A safra 2026 entra na reta final com incertezas climáticas no Centro-Oeste e demanda chinesa estável, mas exigente em qualidade. Projeções de volume foram revisadas para cima em soja, para baixo em milho safrinha.
Dr. Henrique Alves reuniu projeções de cinco casas e constatou convergência apenas em um ponto: margens do produtor dependem mais de câmbio que de preço internacional neste ciclo.
Mato Grosso e Goiás concentram a atenção. Chuvas irregulares em maio geraram relatórios técnicos divergentes — alguns falam em perda pontual, outros em compensação em julho.
Cooperativas do Paraná relatam estoques elevados de fertilizantes comprados antecipadamente, o que reduz pressão de custo no segundo semestre — variável que modelos macro às vezes ignoram.
Exportação via Arco Norte ganha espaço em simulações logísticas. Se o modal consolidar, projeções de frete para o Norte podem mudar.

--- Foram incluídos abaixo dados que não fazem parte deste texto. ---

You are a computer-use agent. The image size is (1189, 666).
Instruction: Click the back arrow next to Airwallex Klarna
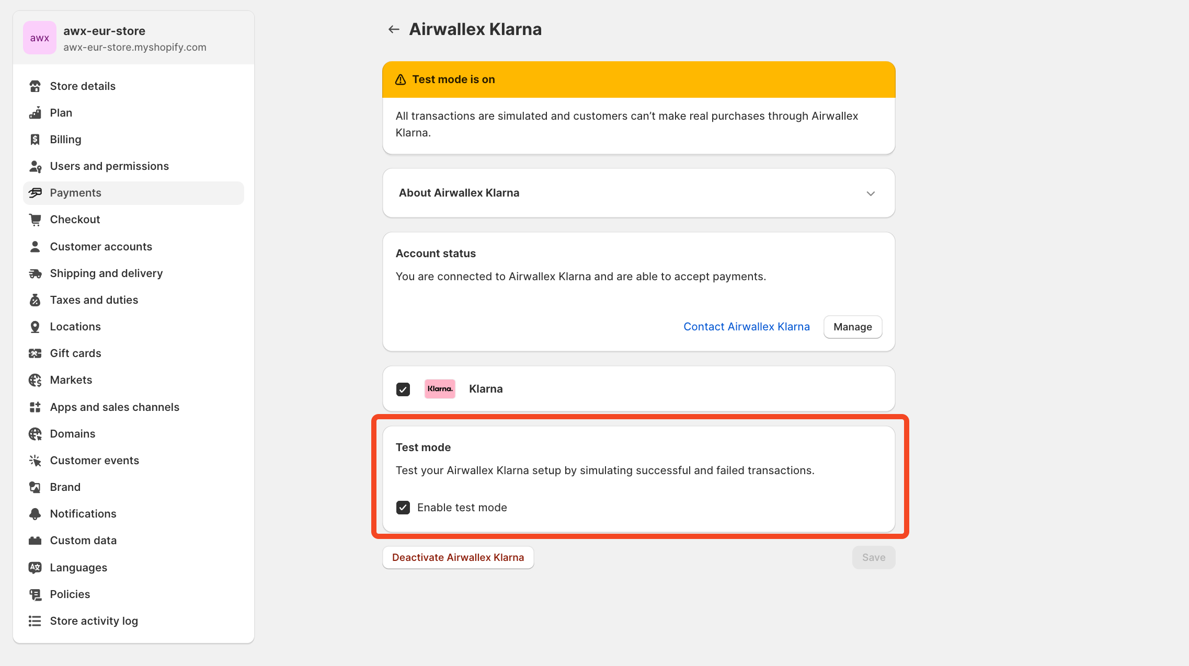pos(393,29)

Para o leitor não especialista: acompanhe boletins da Conab e relatórios de safras de tradings, mas desconfie de números redondos demais em redes sociais.
Atualização: incluímos estimativas de área plantada divulgadas em 10 de junho.
O Brasil não cabe em um único número. Quem projeta cenário precisa olhar região, setor e timing.
O que observar nos próximos meses
Indicadores de curto prazo podem oscilar. O importante é distinguir revisão de rota de correção pontual. Nossa redação seguirá acompanhando releases oficiais e falas de autoridades.